A través de un comunicado en sus redes sociales, el embajador Ken Salazar explicó sus comentarios del pasado 22 de agosto, donde afirmó que la reforma judicial impulsada por el Gobierno de Andrés Manuel López Obrador representa un "riesgo para la democracia", alegando que sus dichos son en "espíritu de colaboración" entre ambos países. Horas antes, el mandatario mexicano había respondido a sus críticas calificándolas de "injerencistas".

Un inusual intercambio de comentarios entre la Embajada estadounidense en México y el Palacio Nacional ha protagonizado numerosas portadas en las últimas horas, después de que Salazar respondiera a los señalamientos realizados por López Obrador en su conferencia matutina del 23 de agosto, donde sentenció que su Gobierno "no aceptará injerencismos".

“Últimamente ha habido actos de falta de respeto a nuestra soberanía como esta declaración desafortunada, imprudente, del embajador Ken Salazar pero ya se hizo una nota diplomática de extrañamiento”, mencionó el mandatario mexicano, que ha defendido su proyecto de reforma estrella como uno que "solo nos corresponde resolver, dirimir a los mexicanos".

En respuesta a lo dicho por el presidente izquierdista, Salazar publicó un mensaje en sus redes sociales aclarando públicamente su postura sobre la reforma judicial, mencionando que sus intenciones no eran en pro de la confrontación, sino de la colaboración entre Washington y Ciudad de México.

"Las preocupaciones que expresé sobre la elección directa de jueces son en espíritu de colaboración.
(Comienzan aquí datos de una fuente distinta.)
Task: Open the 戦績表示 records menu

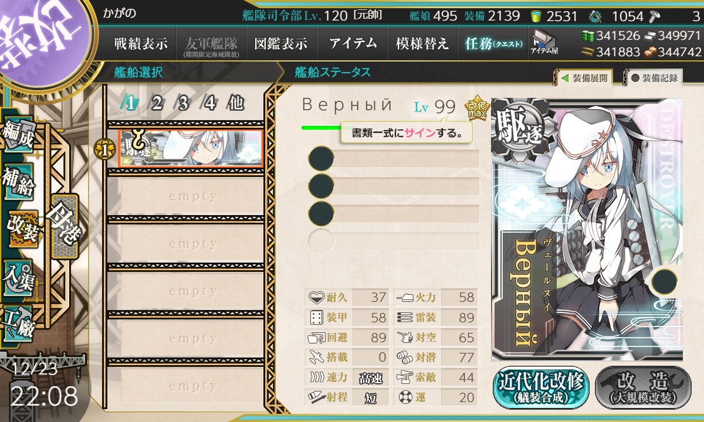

Como socios, buscamos un diálogo honesto y abierto para seguir con el gran progreso democrático y económico que hemos alcanzado", afirmó Salazar a través de su perfil de X, añadiendo que "la comunicación es crucial" entre ambos gobiernos.

Sin embargo, el escollo diplomático ha generado una respuesta oficial de la Secretaria de Relaciones Exteriores de México, que envió una carta a la representación estadounidense, afirmando que el Gobierno en turno no acepta lo que calificó de "acción inaceptable de injerencia", misma que "no refleja el grado de respeto mutuo que caracterizan las relaciones entre ambos gobiernos”, agregó en la misiva. 

EE. UU. y Canadá expresaron preocupación por la reforma

El enfrentamiento público entre el jefe del Estado mexicano y el más alto representante de Estados Unidos en el país se originó por el comunicado publicado por el mismo Salazar en referencia a la reforma judicial, impulsada por el Gobierno de López Obrador y que se discutirá en el Poder Legislativo en los próximos días, calificándola de ser "un riesgo para la democracia" en el país azteca.

“Basándome en mi experiencia de toda una vida apoyando el Estado de derecho, creo que la elección directa de jueces representa un riesgo mayor para el funcionamiento de la democracia de México. Cualquier reforma judicial debe tener las salvaguardas que garanticen que el Poder Judicial sea fortalecido y no esté sujeto a la corrupción de la política”, sentenció el embajador estadounidense en su posicionamiento.

Salazar subrayó que la reforma, que busca que los jueces mexicanos sean elegidos por elección popular directa, "amenaza la histórica relación comercial" que México y Estados Unidos han constituido en los últimos años, señalando que esta podría "hacer más fácil que los cárteles y otros actores malignos" se aprovechen de los jueces.

Además del embajador estadounidense, su homólogo canadiense, Graeme C. Clark, también se mostró dubitativo sobre la reforma judicial, afirmando que los inversionistas canadienses estaban preocupados por ella y que, su hipotética aprobación, podría mermar la confianza de los empresarios de su país en México.

El Instituto Nacional Electoral ya aprobó que el partido oficialista, MORENA, y sus aliados en la legislatura tengan mayoría calificada en la Cámara Baja del Congreso, a pesar de la impugnación de una de las consejeras del organismo por una posible 'sobrerrepresentación' del partido gobernante. Con ello, la bancada de MORENA tiene la posibilidad de hacer cambios en la constitución y reformas como la judicial.

Si el Tribunal Electoral da luz verde a la mayoría calificada oficialista en los próximos días, la reforma judicial podría hacerse realidad en los últimos días de mandato que le quedan a López Obrador antes de entregarle el Gobierno a su sucesora, Claudia Sheinbaum.